Maria foi levada para a selva e, quando tiraram seu capuz, ela viu que estava cercada por homens armados e, para seu horror, viu um soldado saindo de uma cabana com a filha dela, Camila, de 13 anos.
Camila havia sido enganada por uma integrante do grupo paramilitar Los Rastrojos. A mulher havia dito à menina que eles iriam encontrar sua mãe. “Mas fomos sequestradas, as duas”, diz Maria.
Oficialmente, essas milícias de direita não existem mais. Elas foram desmobilizadas há uma década, mas muitas ressurgiram ou viraram grupos criminosos.
Originalmente sob um grupo “guarda-chuva”, o AUC (Autodefensas Unidas de Colombia), as milícias eram financiadas por donos de terra e traficantes que queria proteção contra sequestros e extorsões feitas pelas guerrilhas de esquerda.
Ao cair da noite, a adolescente foi levada, e Maria foi amarrada a uma árvore com três homens de guarda. Ela ficou coberta de sangue devido a golpes que recebeu na cabeça.
“Primeiro achei que eles iam me matar”, diz. “Mas aí um deles me disse que eles iam me punir por falar demais. Começaram a me mostrar suas genitais e percebi o que fariam. Comecei a gritar: Ok, façam o que vocês quiserem, mas por favor não toquem na minha filha. Não toquem na minha filha!”
Maria foi estuprada repetidas vezes por cinco homens, durante cinco dias. Uma hora ela desmaiou – e quando acordou estava em um hospital em Quidbo.

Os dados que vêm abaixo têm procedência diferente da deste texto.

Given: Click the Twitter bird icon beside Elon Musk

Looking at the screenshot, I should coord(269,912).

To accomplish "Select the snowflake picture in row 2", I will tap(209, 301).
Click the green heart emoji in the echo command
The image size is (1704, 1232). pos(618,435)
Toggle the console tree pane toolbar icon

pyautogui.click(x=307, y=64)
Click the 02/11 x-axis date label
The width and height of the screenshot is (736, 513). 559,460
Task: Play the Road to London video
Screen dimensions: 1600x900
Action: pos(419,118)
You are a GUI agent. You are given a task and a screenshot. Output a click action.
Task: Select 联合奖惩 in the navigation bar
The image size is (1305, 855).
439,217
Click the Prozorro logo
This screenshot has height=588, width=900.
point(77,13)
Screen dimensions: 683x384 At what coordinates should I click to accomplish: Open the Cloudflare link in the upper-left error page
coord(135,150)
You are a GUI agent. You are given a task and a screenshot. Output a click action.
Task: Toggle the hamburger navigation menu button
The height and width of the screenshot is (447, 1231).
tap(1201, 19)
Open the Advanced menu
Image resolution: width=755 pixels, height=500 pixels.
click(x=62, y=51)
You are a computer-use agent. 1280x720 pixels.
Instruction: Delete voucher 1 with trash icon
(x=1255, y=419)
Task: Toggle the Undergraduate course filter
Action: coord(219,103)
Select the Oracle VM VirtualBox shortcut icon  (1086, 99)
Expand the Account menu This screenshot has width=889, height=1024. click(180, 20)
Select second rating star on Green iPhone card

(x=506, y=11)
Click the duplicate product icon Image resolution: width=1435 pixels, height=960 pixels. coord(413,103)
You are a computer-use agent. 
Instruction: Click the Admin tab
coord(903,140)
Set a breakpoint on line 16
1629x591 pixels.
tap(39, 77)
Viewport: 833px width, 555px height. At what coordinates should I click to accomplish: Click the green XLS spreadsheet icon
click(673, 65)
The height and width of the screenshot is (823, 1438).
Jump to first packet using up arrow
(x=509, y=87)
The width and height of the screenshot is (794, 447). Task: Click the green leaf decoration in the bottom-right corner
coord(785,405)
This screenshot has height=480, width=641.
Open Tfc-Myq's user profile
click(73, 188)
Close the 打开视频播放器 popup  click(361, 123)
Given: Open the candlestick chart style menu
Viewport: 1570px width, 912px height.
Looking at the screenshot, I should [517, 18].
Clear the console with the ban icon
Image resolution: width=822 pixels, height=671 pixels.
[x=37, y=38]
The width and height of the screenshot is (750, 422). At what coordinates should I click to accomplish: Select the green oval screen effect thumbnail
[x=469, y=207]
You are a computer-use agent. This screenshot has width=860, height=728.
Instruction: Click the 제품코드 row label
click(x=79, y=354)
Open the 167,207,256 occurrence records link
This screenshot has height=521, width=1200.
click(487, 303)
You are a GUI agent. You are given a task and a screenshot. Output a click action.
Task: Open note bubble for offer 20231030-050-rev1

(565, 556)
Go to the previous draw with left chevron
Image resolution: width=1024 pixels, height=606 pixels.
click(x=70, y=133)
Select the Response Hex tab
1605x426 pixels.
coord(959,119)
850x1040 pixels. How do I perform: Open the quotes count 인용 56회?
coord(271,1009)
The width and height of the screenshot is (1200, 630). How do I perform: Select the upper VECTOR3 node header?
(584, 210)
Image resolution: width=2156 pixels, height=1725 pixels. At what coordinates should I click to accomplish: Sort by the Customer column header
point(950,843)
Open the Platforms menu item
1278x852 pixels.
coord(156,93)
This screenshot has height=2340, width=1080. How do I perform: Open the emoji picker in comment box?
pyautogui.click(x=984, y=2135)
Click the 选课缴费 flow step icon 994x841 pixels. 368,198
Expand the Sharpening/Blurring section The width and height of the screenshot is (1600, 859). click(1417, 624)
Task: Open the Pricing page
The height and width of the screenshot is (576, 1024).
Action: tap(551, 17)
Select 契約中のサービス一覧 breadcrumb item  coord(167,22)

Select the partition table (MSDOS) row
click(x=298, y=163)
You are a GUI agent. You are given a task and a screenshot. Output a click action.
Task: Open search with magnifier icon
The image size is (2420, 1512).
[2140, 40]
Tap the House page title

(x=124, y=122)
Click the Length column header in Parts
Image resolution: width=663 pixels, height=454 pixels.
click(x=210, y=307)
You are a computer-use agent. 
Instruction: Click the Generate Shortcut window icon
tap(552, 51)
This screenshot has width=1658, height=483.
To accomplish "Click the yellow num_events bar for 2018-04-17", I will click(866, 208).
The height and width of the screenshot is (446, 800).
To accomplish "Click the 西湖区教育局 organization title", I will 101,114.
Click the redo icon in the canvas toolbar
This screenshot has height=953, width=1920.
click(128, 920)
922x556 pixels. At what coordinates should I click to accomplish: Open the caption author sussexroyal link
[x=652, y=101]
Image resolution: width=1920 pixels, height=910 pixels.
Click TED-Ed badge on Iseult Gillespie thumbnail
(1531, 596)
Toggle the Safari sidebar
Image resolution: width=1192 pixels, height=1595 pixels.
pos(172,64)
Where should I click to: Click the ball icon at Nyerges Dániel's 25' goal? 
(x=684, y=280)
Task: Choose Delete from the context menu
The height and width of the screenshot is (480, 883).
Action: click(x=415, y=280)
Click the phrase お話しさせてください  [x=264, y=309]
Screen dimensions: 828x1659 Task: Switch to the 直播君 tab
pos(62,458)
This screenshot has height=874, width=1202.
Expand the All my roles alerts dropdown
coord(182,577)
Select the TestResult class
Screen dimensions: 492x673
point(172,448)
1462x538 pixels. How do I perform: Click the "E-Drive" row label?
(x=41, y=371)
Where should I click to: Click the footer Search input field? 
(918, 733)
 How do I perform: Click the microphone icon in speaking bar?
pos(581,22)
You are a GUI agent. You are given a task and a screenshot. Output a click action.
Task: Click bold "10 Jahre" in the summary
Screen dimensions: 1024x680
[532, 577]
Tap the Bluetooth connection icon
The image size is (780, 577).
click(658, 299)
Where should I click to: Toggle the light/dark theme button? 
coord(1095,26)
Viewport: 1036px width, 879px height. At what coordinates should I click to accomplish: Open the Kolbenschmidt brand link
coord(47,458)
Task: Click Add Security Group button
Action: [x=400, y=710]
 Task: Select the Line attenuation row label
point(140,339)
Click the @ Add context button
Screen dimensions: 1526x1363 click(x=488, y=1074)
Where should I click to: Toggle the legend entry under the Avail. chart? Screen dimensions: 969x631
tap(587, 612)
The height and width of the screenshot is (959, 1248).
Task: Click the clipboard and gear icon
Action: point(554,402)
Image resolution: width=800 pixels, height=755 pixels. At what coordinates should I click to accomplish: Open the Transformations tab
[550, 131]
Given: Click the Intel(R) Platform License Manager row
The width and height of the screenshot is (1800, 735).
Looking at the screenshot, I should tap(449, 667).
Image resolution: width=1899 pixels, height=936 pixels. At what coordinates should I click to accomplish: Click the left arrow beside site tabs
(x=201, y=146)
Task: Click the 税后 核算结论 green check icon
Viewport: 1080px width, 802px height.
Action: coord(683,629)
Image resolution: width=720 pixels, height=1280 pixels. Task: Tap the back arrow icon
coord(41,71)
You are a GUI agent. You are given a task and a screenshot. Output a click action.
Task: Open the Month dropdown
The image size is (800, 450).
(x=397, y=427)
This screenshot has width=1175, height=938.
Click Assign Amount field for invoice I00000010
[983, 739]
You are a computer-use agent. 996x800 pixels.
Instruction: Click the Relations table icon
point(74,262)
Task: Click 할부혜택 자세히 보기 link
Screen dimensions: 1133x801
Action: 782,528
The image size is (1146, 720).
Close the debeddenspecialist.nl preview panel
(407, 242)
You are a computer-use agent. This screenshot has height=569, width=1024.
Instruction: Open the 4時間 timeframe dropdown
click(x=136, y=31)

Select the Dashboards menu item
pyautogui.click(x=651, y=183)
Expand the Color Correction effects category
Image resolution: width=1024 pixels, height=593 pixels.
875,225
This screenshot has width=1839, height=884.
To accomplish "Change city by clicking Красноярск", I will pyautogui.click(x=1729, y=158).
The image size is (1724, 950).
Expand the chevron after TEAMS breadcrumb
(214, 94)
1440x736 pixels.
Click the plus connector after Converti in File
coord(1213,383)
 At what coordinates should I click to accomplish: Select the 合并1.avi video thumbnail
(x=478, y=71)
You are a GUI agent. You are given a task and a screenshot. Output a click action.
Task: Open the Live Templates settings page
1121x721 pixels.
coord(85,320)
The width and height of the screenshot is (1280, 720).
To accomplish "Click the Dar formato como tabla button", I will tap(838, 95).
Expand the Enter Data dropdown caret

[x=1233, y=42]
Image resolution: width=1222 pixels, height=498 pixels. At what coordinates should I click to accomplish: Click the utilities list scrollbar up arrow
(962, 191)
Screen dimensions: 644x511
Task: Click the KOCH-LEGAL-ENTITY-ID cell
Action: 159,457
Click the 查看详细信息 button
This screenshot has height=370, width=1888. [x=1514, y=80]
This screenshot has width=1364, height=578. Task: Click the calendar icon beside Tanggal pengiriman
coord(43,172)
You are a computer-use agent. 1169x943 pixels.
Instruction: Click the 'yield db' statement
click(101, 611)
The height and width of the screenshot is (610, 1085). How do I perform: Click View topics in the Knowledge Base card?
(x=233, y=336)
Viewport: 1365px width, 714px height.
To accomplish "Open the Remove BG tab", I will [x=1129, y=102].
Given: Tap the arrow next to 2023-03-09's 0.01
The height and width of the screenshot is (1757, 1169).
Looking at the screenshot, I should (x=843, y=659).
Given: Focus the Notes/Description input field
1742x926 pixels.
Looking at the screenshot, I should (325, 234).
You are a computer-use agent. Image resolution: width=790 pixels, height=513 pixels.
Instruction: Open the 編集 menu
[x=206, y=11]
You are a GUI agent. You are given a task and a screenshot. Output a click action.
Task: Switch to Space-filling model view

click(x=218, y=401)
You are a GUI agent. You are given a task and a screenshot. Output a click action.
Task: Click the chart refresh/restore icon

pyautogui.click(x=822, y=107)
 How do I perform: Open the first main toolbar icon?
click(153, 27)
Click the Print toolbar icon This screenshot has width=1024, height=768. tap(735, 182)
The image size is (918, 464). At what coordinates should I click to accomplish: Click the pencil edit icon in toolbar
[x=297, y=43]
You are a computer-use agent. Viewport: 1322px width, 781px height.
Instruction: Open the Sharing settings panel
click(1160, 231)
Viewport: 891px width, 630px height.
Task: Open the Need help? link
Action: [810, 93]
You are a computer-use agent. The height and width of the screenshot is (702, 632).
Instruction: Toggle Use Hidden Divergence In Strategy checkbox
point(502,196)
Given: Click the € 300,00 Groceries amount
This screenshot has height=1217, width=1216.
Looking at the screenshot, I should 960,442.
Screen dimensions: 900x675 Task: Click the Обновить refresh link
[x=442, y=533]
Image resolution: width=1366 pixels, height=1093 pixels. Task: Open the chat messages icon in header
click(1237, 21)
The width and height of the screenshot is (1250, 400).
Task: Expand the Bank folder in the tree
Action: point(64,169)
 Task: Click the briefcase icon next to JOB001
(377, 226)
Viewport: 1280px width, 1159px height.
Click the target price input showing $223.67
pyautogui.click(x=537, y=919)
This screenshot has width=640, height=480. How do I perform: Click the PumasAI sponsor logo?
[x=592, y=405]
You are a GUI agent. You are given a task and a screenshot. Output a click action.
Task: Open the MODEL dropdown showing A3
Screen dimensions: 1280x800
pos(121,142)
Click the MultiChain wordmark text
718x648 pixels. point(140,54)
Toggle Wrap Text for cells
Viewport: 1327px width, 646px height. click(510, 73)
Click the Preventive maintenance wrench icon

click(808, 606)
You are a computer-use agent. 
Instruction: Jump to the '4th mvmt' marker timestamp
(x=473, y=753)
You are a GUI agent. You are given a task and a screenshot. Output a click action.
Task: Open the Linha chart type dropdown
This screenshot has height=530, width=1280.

Ela havia sido encontrada no acostamento de uma estrada após sua filha mais velha dar o alerta e pessoas começarem a procurar por ela.
Camila, a filha mais nova de Maria, havia sido devolvida para a casa da família, muito traumatizada mas sem lesões físicas. “Eles disseram que se ela falasse alguma coisa sobre o que havia acontecido eles me matariam”, conta Maria. “Então ela parou de falar. Por muito tempo, só dizia ‘sim’ e ‘não’ e chorava quase todo dia.”
Maria se recuperou gradualmente e seis meses depois voltou ao seu trabalho no AfroMuPaz. Mas, certo dia, um membro do mesmo grupo armado foi a sua casa e disse que ela tinha 48 horas para deixar a cidade.
Maria foi para a capital, Bogotá, onde as autoridades lhe cederam um colete à prova de balas, um celular e dinheiro mensal para táxis, já que ela foi aconselhada a não usar transporte público. Meses depois, seus filhos se juntaram a ela.
Segundo Hector Fabio Henao, bispo que teve papel importante nas negociações entre as Farc e o governo colombiano, grupos armados estão cada vez mais perseguindo pessoas como Maria, que fazem denúncias contra eles ou defendem causas que entram em conflito com seus interesses.
Em um período de quatro semanas neste ano, 13 ativistas de direitos humanos, de meio ambiente e líderes comunitários de aldeias indígenas foram mortos, diz ele.
No ano passado, um era morto a cada cinco dias. Acredita-se que os assassinos sejam membros de grupos paramilitares, gangues e o Exército de Libertação Nacional (guerrilha de esquerda que, ao contrário das Farc, não aderiram ao cessar-fogo).
O governo e as Farc concordaram em criar um tribunal especial para investigar e punir violações de direitos humanos cometidas nos últimos 50 anos. Eles prometeram que autores de crimes de violência sexual, incluindo estupro, não serão anistiados.
Mas Maria ainda não está confiante de que será seguro testemunhar, já que ela e outras mulheres foram vítimas exatamente por denunciar abusos.
A filha de Maria, Camila, hoje estuda Direito e está otimista sobre a força da lei. Ela diz que quer ser política – “mas das boas, não corrupta”.
Maria teve mais dificuldade em se adaptar à vida em Bogotá do que suas filhas. Ela tem saudades da mãe, dos amigos e do sentido que o antigo emprego dava a sua vida. Mas trabalhar como profissional de saúde levanta sua moral e ajuda a diminuir “a raiva e o ódio” dentro dela.
“Não posso mudar o que aconteceu comigo”, diz ela. “Não posso esquecer porque meu corpo me lembra disso todos os dias.”
Mas ela pensa em perdão e tenta imaginar como seria viver em um país em paz. Também sonha em voltar para Quibdo.
“Quando isso vai acontecer?”, questiona. “Queria voltar amanhã, mas não sei quando será possível.”